Enemies, she learned, made your blood heat just by existing. Opponents had to do something to earn that favour.
*
“She is not your enemy,” Saray tells them. Her blades are still in a wide guard, protecting her from any strikes they may attempt. “Neither am I.”
The captain sneers at her. “Why are so many of us on the ground, then?”
“I did not strike to kill.” Her arms are steady, her muscles singing with the strain. “I do not want you to run unchecked into an unnecessary battle.”
“Like this one?”
Saray sighs, internally. “This is not a battle. The warig, if they come, will be a battle. There will be blood, then.”
None of them are behind her. That is something. Even, she supposes, as much as she can ask for. The captain takes a step forward, his sword still extended so that if she were to lunge, she’d impale herself before reaching him. “Will you stand down?”
She meets his eyes. “Do not follow her. She escaped. And think on this.”
He does think, and his sword point moves from her heart to her crown to the sky, before it returns to the sheath at his side. His nod, and the softening of his eyes, are true enough. So is his voice when he says, “Stand down.”
Saray lowers her arms slowly to her sides. She can see, in the younger guards, how impressed they are by her control. She smiles, briefly, and then sets the swords on the ground.
She does not take her eyes off them.
The spears around her do not waver.
So she turns, and walks back to her hall, a noble lady with an armed escort, not a prisoner of men who once would answer to her call.
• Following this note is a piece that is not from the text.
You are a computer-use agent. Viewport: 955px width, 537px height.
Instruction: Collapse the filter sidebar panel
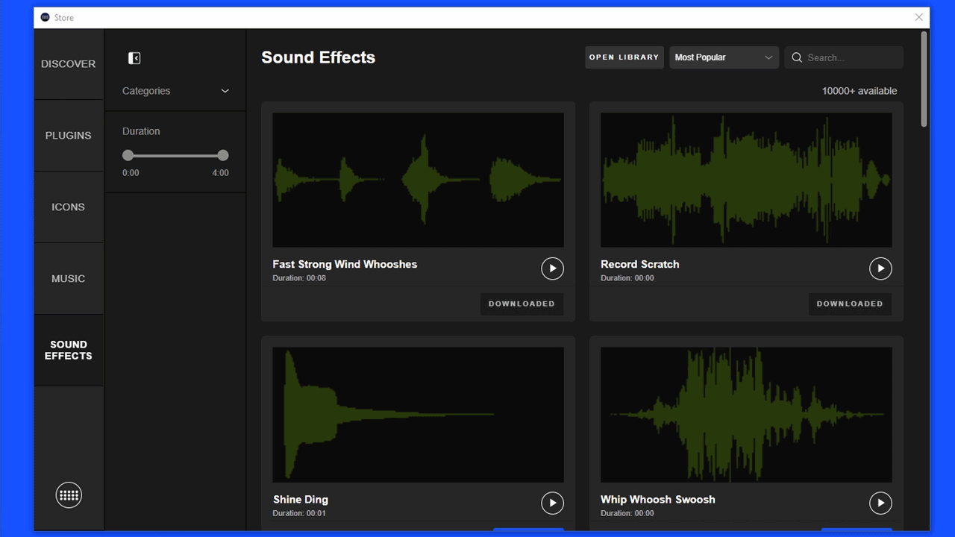tap(134, 58)
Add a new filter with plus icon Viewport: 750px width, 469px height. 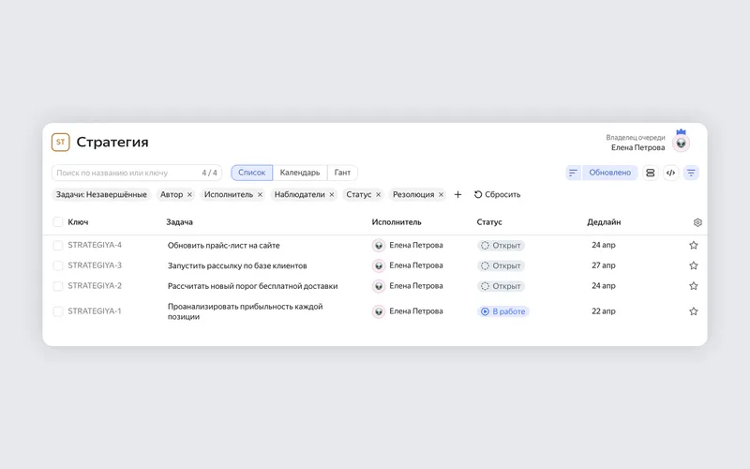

Her honor is safe. Rheda rides to Herot, and Bregan’s reception will shine silver, not gold, now. She lifts her chin, and enters Abrecan’s shadowed home. He will not see reason, her head whispers.
But I must try once more, answers her heart.
And love, Saray thinks, seeing his wheat-bright hair, neater than she’d expect, is a more terrible blade than any sword she’s ever wielded.
Ah, father. Why did you not warn me of this?
Her enemy turns, and Saray smiles, blood burning, as she steps forward with a warrior’s grace hidden in a dancer’s clothes, to take the seat of battle.